A field camera is a view camera, particularly one which is light and compact for easy use away from the studio. The camera is usually folding. The most common designs have a folding bed at the front, with the lens standard racking forward on the bed for focusing. This arrangement, like the Boots and Tachihara cameras shown here, is sometimes called the 'English pattern' (particularly by English sources)[1] The standard will have some camera movements (rise and fall, shift, tilt and swing), but the degree of these is likely to be sacrificed somewhat to achieve this portability, when compared to a studio camera, and some of the less-used movements may not be offered at all. The body of the camera may allow some movements at the back too. Here there is a ground-glass focusing screen and the means to attach dark-slides and perhaps roll film backs. The front and rear of the camera are connected by a bellows in almost all designs. This excludes light while allowing the flexibility required for focusing and camera movements.

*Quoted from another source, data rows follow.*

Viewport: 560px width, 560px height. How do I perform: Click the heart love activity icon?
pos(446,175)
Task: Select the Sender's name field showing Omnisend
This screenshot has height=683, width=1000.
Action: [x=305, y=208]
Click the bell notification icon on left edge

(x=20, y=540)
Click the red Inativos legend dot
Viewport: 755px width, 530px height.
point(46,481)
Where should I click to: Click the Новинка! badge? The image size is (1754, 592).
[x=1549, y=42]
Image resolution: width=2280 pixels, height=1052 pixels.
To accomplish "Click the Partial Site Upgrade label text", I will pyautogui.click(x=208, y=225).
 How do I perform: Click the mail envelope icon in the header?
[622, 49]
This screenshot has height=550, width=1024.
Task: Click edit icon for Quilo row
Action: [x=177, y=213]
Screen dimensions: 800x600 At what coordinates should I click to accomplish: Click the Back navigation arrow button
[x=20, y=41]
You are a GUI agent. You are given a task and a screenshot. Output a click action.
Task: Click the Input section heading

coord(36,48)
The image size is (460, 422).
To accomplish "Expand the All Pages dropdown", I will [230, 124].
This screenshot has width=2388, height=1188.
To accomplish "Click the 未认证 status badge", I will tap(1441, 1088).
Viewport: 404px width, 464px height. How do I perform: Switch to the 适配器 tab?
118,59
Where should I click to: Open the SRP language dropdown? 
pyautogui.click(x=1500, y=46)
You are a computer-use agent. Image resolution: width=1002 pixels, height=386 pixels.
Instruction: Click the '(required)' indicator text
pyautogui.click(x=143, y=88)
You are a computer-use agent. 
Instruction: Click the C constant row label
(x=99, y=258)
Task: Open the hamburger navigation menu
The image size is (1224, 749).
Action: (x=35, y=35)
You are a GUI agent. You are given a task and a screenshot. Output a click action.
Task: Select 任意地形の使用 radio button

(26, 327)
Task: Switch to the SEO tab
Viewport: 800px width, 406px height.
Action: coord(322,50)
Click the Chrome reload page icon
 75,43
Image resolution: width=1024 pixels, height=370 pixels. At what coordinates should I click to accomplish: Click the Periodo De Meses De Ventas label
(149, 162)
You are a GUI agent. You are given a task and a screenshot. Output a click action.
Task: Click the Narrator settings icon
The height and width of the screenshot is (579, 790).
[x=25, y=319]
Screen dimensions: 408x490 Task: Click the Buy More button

This layout is not inevitable, and especially earlier field cameras may be seen in other designs such as the tailboard camera shown here, where the folding bed is at the rear, and focusing is achieved by moving the rear standard.

Field cameras are still made today, and some bear a strong resemblance to cameras made more than a century ago. However, modern manufacturing and in some cases the use of new materials (such as polymers, carbon fibre and titanium) have allowed improvements in lightness, strength and extreme camera movements.


Notes

  1. For example, Wood and Brass is divided into 'tailboard', 'English-style', and 'other' cameras.